I know there are some farmers who are wedded to using green equipment, while others seem to have made a lifetime commitment to a certain seed or supplier. And sometimes the divorces are ugly.
Fortunately, there are not many FSA programs that require participants to sign up for life. Most programs either have an annual enrollment or last the length of each farm bill.
The Conservation Reserve Program (CRP) requires the longest commitment, and that is 10 years. This is done by design.
Short term FSA programs allow USDA to re-evaluate needs and priorities based on ever-changing economic factors.
The Dairy Margin Protection Program (MPP) is an example of the process. This program was created in the 2014 farm bill.
At that time input costs were coming off of record highs. This caused USDA to develop a program to protect dairy margins against these high costs.

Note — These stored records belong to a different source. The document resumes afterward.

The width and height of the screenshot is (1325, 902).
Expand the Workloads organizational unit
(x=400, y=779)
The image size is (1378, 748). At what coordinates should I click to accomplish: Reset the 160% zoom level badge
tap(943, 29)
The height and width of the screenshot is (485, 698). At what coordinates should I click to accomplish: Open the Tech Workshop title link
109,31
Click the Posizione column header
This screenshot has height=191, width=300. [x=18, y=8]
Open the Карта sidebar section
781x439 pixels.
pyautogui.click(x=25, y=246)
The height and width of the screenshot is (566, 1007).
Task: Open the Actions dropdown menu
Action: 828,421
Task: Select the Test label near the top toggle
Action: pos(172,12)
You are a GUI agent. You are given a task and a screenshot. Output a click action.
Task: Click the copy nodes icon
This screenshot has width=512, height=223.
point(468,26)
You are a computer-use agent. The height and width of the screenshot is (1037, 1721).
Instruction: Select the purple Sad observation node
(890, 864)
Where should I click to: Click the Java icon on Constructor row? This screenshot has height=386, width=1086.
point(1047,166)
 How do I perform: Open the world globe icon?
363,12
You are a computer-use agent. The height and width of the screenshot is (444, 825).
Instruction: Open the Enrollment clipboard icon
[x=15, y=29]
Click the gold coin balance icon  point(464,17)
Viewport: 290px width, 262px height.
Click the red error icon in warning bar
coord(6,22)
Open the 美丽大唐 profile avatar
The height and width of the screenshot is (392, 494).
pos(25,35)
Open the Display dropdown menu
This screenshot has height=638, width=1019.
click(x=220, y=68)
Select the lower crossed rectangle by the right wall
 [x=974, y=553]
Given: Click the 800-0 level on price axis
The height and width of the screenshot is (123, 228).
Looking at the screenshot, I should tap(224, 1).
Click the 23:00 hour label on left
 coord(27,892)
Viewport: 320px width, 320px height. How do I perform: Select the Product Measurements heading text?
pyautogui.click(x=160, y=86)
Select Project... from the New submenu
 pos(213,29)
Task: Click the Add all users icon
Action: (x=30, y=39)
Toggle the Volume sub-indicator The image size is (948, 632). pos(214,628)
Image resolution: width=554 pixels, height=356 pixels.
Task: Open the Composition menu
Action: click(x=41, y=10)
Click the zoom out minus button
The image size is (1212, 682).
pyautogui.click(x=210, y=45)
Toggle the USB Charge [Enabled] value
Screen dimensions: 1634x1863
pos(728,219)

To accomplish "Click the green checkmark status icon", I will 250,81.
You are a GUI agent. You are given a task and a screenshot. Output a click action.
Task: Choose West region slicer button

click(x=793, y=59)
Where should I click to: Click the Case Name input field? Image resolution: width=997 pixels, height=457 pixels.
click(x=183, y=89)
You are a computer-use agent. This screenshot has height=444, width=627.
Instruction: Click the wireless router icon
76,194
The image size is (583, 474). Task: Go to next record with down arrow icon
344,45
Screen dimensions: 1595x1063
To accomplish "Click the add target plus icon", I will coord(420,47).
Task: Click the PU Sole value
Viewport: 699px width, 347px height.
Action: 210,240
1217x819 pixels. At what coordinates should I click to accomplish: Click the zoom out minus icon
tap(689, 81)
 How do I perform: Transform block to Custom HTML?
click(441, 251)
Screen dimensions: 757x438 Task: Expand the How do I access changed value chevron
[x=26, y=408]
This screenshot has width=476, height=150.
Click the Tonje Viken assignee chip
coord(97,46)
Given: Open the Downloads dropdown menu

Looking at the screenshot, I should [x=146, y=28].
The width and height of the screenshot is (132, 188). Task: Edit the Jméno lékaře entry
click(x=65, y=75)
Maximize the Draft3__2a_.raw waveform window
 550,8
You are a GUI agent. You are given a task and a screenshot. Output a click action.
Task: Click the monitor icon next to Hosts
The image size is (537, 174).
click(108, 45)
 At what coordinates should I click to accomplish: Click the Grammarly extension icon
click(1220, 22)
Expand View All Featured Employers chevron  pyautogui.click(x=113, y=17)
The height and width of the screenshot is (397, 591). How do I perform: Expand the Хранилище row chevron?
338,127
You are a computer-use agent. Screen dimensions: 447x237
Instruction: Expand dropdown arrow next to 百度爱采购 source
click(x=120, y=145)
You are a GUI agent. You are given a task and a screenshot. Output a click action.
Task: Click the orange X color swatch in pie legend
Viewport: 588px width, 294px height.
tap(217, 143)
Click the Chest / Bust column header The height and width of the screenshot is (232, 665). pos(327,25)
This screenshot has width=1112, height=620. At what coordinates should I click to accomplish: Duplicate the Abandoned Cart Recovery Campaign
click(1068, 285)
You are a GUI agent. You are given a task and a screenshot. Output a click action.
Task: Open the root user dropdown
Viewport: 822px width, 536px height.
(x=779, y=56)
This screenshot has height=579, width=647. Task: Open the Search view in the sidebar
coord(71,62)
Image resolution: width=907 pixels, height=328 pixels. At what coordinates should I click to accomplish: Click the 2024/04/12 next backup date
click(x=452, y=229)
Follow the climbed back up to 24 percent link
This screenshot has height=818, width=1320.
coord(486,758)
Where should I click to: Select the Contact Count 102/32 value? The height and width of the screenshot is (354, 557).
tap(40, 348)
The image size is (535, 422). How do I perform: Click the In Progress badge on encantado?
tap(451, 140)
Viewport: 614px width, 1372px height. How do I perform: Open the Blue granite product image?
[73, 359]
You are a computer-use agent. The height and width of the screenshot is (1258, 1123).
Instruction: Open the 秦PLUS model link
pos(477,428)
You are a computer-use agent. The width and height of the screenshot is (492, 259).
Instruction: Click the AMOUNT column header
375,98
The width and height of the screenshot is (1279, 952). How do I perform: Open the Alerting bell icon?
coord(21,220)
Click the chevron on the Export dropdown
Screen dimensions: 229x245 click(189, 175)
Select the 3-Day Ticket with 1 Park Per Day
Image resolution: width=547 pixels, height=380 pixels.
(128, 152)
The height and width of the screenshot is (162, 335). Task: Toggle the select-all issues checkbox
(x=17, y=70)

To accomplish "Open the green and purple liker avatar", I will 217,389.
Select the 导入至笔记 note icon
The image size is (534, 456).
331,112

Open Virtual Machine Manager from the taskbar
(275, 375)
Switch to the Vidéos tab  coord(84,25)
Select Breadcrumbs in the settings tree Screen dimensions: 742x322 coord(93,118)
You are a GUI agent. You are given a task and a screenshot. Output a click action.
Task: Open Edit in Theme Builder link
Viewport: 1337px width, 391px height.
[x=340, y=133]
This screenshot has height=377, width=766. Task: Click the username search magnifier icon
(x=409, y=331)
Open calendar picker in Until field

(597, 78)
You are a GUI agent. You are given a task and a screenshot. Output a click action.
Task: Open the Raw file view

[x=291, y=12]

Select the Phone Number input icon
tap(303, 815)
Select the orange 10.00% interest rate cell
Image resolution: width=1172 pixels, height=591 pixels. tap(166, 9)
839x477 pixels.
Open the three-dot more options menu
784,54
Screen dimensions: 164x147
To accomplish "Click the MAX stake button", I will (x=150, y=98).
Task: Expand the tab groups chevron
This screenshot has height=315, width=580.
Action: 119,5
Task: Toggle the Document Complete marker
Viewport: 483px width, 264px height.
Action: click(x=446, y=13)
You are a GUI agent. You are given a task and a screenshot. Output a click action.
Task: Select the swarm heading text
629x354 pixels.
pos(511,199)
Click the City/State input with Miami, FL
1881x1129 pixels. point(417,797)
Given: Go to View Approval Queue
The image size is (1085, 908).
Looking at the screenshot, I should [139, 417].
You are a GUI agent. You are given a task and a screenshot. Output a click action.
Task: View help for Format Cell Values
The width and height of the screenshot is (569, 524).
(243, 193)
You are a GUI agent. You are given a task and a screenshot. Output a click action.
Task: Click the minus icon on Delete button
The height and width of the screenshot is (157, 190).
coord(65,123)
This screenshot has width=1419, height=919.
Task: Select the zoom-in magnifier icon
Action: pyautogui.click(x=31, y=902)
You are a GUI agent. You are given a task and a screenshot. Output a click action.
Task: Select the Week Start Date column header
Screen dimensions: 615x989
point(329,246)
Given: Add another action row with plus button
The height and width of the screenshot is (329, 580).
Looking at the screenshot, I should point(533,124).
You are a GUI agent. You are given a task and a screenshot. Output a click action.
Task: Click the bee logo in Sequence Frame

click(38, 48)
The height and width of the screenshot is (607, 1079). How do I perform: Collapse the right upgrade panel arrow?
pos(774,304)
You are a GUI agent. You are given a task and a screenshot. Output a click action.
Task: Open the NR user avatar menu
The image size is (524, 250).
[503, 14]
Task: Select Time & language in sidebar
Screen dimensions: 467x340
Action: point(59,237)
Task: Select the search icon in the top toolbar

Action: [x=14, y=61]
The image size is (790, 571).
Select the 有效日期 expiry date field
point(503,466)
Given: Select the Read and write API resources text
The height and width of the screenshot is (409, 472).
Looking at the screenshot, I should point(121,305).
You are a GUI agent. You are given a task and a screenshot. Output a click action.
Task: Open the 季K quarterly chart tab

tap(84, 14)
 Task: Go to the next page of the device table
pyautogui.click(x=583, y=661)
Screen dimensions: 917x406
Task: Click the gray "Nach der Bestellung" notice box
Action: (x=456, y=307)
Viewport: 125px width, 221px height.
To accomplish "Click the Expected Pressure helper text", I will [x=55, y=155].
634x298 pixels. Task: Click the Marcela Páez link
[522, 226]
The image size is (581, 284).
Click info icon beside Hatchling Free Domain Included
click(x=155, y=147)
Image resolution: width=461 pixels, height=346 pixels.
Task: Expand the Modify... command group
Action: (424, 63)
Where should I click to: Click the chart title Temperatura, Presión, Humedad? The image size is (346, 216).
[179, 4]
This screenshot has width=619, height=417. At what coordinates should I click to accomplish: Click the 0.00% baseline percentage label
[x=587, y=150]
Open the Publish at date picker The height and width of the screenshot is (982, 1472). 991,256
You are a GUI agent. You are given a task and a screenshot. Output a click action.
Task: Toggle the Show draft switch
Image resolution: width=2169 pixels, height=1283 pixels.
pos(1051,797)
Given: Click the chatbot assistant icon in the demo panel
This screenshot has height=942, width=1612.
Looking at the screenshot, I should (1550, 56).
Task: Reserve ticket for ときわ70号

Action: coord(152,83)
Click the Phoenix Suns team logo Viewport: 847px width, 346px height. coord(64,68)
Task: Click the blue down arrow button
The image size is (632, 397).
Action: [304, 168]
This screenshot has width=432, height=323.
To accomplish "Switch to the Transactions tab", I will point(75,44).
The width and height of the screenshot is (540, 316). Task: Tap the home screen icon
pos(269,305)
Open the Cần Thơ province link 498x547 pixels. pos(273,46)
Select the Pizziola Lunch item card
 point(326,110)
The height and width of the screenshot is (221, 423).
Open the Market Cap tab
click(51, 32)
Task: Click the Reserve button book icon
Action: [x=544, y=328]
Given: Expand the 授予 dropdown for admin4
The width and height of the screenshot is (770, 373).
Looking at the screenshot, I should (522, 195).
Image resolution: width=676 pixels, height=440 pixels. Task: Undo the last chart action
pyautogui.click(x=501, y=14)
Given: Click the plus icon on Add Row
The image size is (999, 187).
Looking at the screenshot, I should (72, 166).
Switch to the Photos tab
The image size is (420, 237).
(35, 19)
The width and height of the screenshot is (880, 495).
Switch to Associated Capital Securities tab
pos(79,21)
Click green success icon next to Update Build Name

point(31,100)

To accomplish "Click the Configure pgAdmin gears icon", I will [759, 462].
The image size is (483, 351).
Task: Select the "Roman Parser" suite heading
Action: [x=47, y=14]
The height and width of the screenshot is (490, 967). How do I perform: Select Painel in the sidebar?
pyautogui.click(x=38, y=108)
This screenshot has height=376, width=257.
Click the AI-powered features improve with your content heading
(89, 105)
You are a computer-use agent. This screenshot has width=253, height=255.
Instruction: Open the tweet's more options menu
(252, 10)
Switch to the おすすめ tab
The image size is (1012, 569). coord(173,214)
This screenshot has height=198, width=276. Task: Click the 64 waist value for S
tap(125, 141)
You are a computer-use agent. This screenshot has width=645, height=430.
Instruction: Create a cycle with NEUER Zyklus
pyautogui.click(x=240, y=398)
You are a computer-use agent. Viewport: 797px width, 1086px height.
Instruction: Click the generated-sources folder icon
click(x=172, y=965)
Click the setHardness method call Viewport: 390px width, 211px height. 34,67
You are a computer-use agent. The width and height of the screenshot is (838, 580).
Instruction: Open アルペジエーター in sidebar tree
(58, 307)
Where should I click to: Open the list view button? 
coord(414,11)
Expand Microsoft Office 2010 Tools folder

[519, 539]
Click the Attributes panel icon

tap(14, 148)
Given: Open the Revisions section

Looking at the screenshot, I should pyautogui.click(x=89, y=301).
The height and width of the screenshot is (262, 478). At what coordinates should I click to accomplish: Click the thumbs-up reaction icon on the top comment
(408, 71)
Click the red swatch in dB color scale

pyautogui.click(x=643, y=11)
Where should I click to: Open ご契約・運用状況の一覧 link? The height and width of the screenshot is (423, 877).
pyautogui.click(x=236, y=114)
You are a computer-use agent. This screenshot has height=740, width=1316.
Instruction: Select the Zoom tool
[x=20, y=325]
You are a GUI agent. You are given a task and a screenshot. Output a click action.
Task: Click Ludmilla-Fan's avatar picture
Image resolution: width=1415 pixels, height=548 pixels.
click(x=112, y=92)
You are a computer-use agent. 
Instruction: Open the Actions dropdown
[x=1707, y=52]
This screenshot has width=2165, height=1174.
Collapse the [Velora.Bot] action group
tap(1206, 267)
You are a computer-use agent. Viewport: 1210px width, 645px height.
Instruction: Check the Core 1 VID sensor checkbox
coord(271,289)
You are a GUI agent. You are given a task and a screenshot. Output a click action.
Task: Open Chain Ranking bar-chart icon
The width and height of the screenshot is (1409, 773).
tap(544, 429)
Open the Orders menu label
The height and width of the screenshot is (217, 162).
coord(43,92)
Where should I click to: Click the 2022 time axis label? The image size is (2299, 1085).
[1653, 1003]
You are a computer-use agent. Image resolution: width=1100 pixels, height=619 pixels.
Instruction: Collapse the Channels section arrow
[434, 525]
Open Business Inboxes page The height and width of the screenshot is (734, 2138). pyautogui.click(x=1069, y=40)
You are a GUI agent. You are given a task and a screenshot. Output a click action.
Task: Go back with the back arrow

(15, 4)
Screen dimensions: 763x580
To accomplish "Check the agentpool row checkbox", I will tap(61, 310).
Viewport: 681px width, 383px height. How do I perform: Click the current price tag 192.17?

We all know what happened next. Input prices dropped some, but milk prices dropped more. What seemed like a good safety net program in 2014 doesn’t look like such a good idea in 2018.
USDA and policy writers have recognized this shortcoming. Efforts have been made to modify the existing program.
With budgets set and other matters taking priority, none of those efforts were successful. So MPP will still be in effect for 2018.
FSA is, however, allowing producers to “divorce” themselves from the program. An opt-out is being offered for anyone not wishing to purchase coverage for the 2018 calendar year.
Participants will be considered to have opted out if they do not pay their $100 administrative fee by the Dec. 15 deadline.
Participants wishing to continue their coverage into 2018 need to contact their local FSA and pay the administrative fee by the deadline. The 2014 farm bill expires at the end of next year.
Hopefully Congress will be able to pass a dairy program for the new farm bill that addresses today’s dairy challenges.